Roasted butternut squash cubes for the win! Enjoy!
(Recipe Source: Adapted from Ina Garten, Food Network)
Roasted Butternut Squash Cubes
- 2 1/2 pounds butternut squash
- 2 tablespoons olive oil
- 1/3 teaspoon Seasonello (or use salt & pepper to taste; see notes)
- Heat your oven to 400 degrees F. Rinse your butternut squash and pat it dry.
- Heat your squash in the microwave on high for 3-4 minutes to soften it. On a large cutting board, use a large serrated knife to slice off the stem and root ends of the squash. (If you're having trouble cutting through the squash, heat it a little more in the microwave.)

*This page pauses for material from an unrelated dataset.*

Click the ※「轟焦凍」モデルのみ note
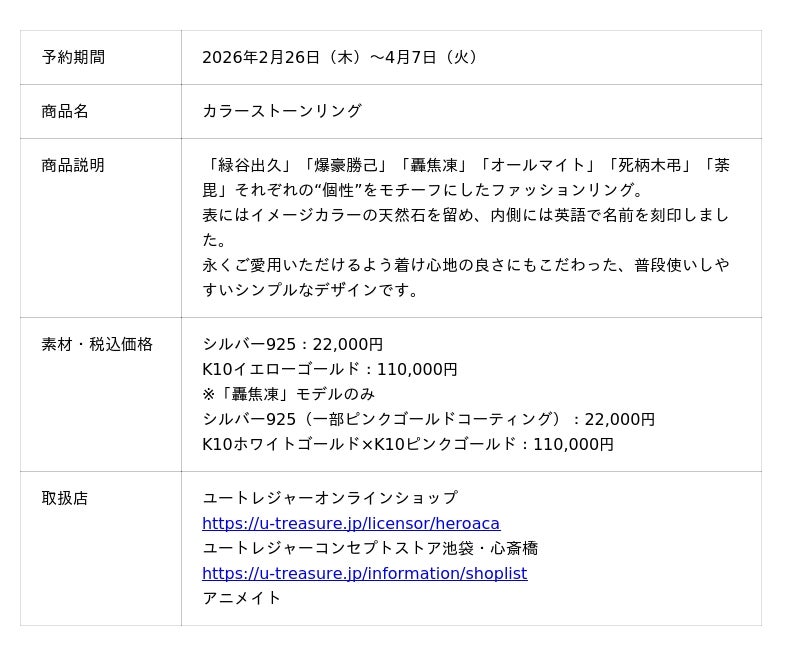Image resolution: width=800 pixels, height=656 pixels. 289,394
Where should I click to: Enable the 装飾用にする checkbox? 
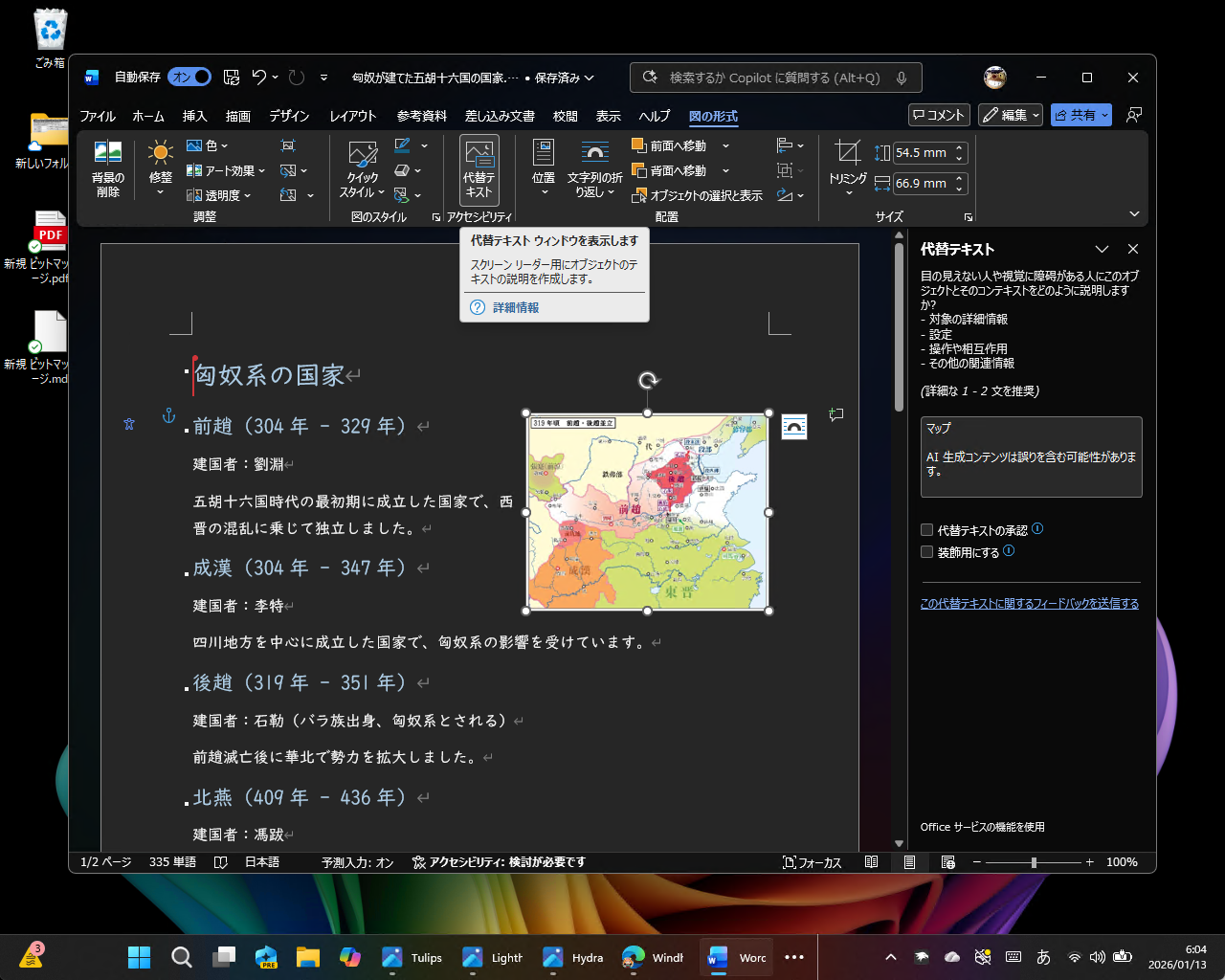tap(926, 551)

- Discard the ends and cut the squash in half the short way. Use a vegetable peeler to remove the skin from the squash halves, peeling until you see orange flesh. (The pale yellow flesh you see first is tough and needs to be removed.) Discard your peels.
- Slice each piece of butternut squash in half the long way. (See photos.)
- Use a small scoop (if you have one) or a spoon to scrape out the seeds and pulp. Discard the seeds and pulp.
- To cut your squash into cubes, first cut the squash into long strips about 1 1/2 inches wide. Cut those logs into cubes as shown in the photos.
- Place your butternut squash cubes in a single layer on a rimmed baking sheet. Top them as evenly as you can with the olive oil and seasoning. Use your clean hands (or a large spoon) to toss and mix the vegetables. Wash your hands, if needed, and bake the butternut squash for 30 minutes, stopping at the halfway point to flip the squash over with a metal spatula. The squash should be soft, with some crisp edges. You can taste it to see if you want to bake it a little longer.
If you don't have Seasonello, you can use salt and pepper to taste.